Top of INPUT RECORDS

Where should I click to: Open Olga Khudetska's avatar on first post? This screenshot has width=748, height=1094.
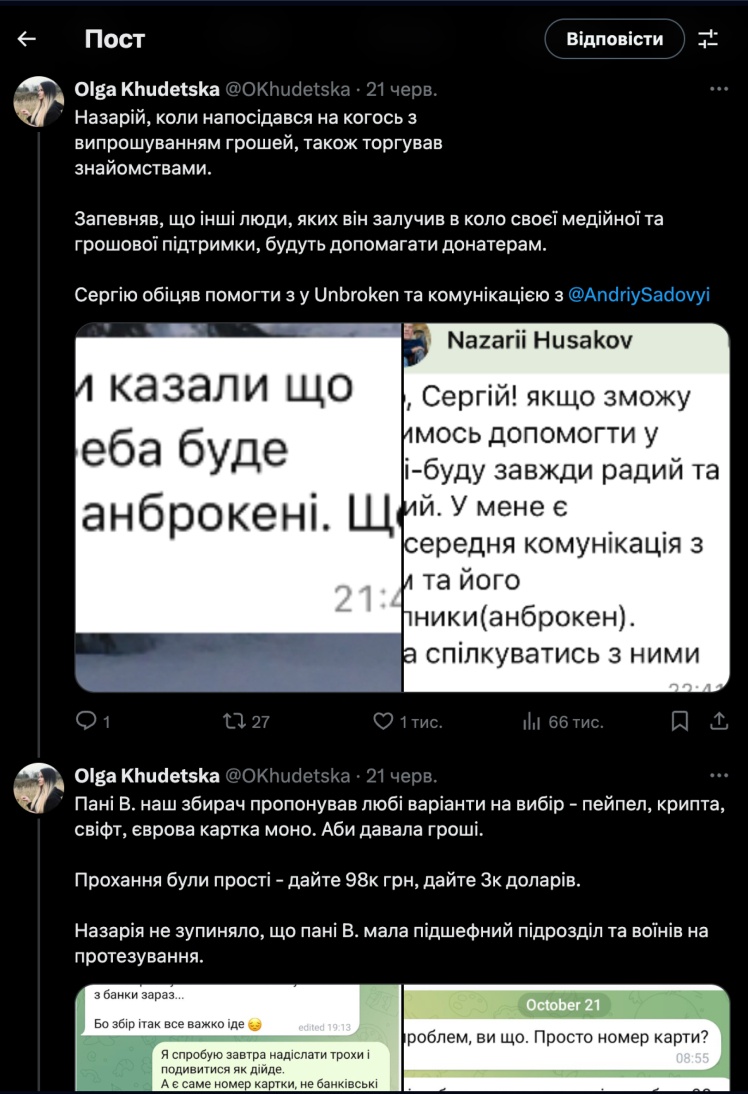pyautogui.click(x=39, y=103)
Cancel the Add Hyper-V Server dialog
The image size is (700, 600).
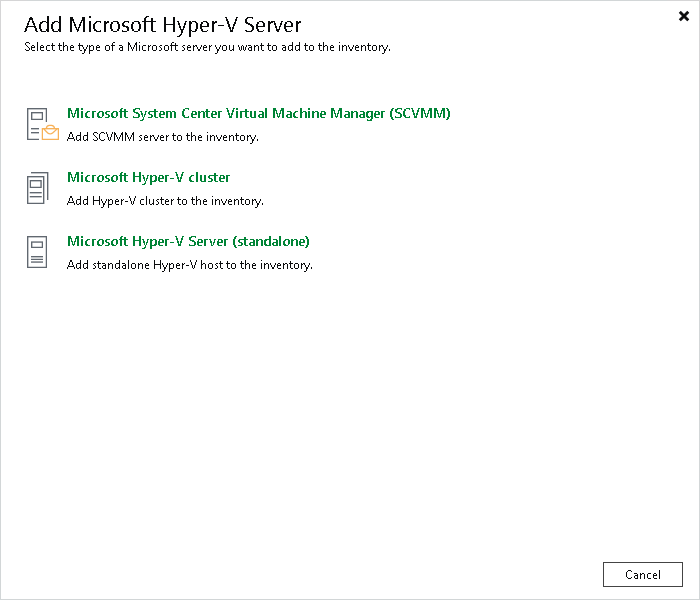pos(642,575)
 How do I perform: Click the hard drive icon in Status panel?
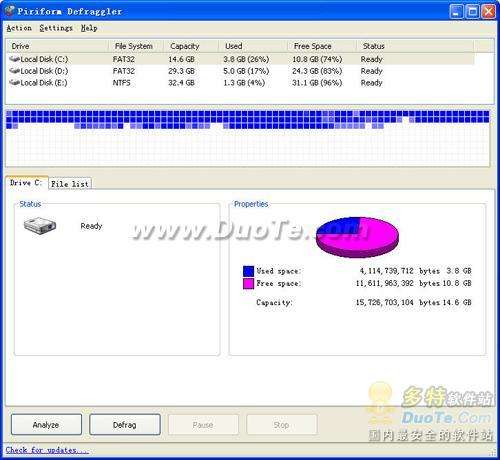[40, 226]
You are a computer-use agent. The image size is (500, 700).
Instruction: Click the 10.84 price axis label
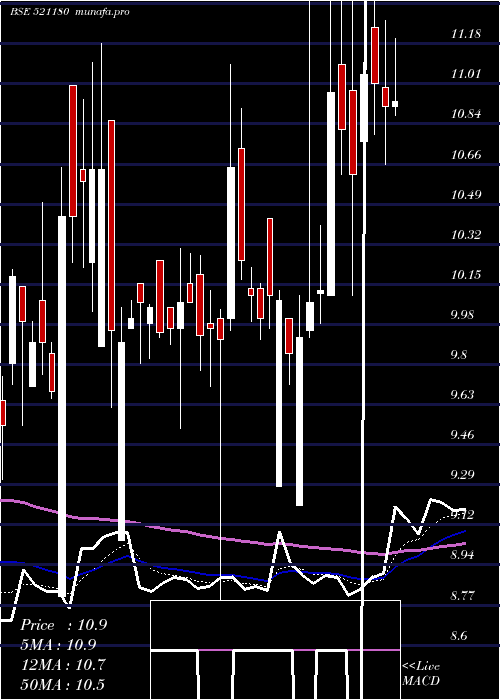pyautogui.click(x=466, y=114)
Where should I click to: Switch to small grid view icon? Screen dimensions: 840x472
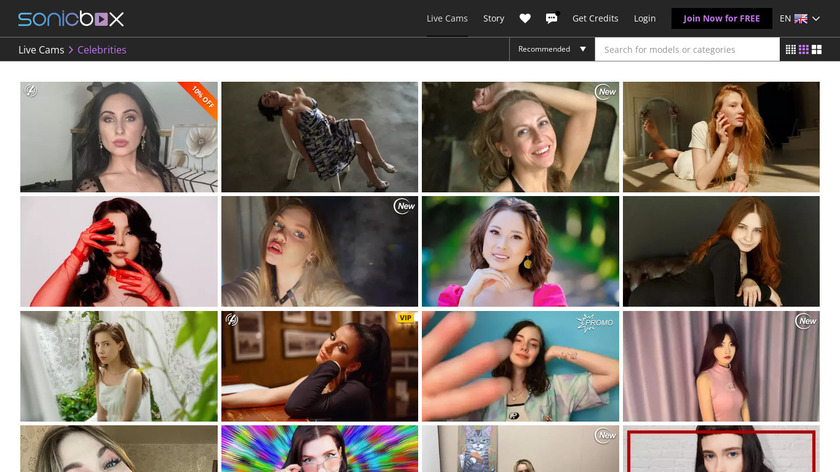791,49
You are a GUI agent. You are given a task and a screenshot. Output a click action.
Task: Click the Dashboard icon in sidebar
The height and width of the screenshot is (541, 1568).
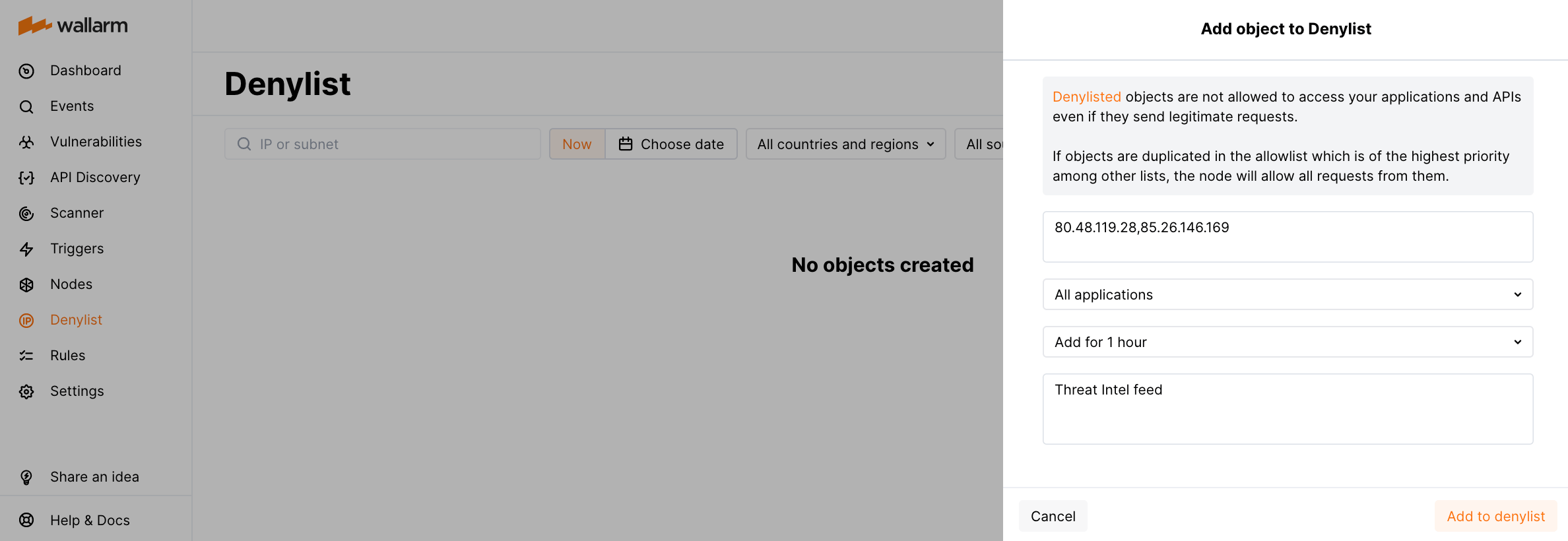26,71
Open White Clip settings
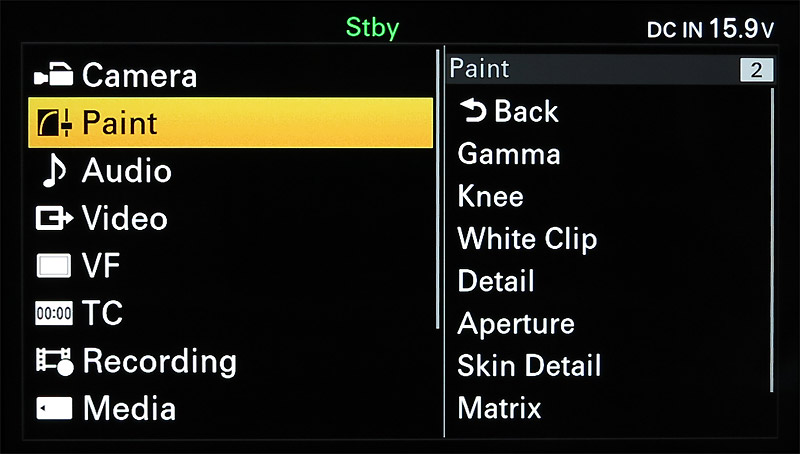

Bottom of INPUT RECORDS

WORK ITEM:
Please repeat each line above exactly as it appears, but omit the pictures.

YOUR RESPONSE:
Where should I click to: Open Olga Khudetska's avatar on first post? This screenshot has width=748, height=1094.
pyautogui.click(x=39, y=103)
Cancel the Add Hyper-V Server dialog
The image size is (700, 600).
pos(642,575)
 How do I perform: Click the hard drive icon in Status panel?
[40, 226]
You are a computer-use agent. The image size is (500, 700).
Instruction: Click the 10.84 price axis label
pyautogui.click(x=466, y=114)
Where should I click to: Switch to small grid view icon? Screen dimensions: 840x472
791,49
You are a GUI agent. You are given a task and a screenshot. Output a click action.
Task: Click the Dashboard icon in sidebar
The height and width of the screenshot is (541, 1568).
26,71
Open White Clip settings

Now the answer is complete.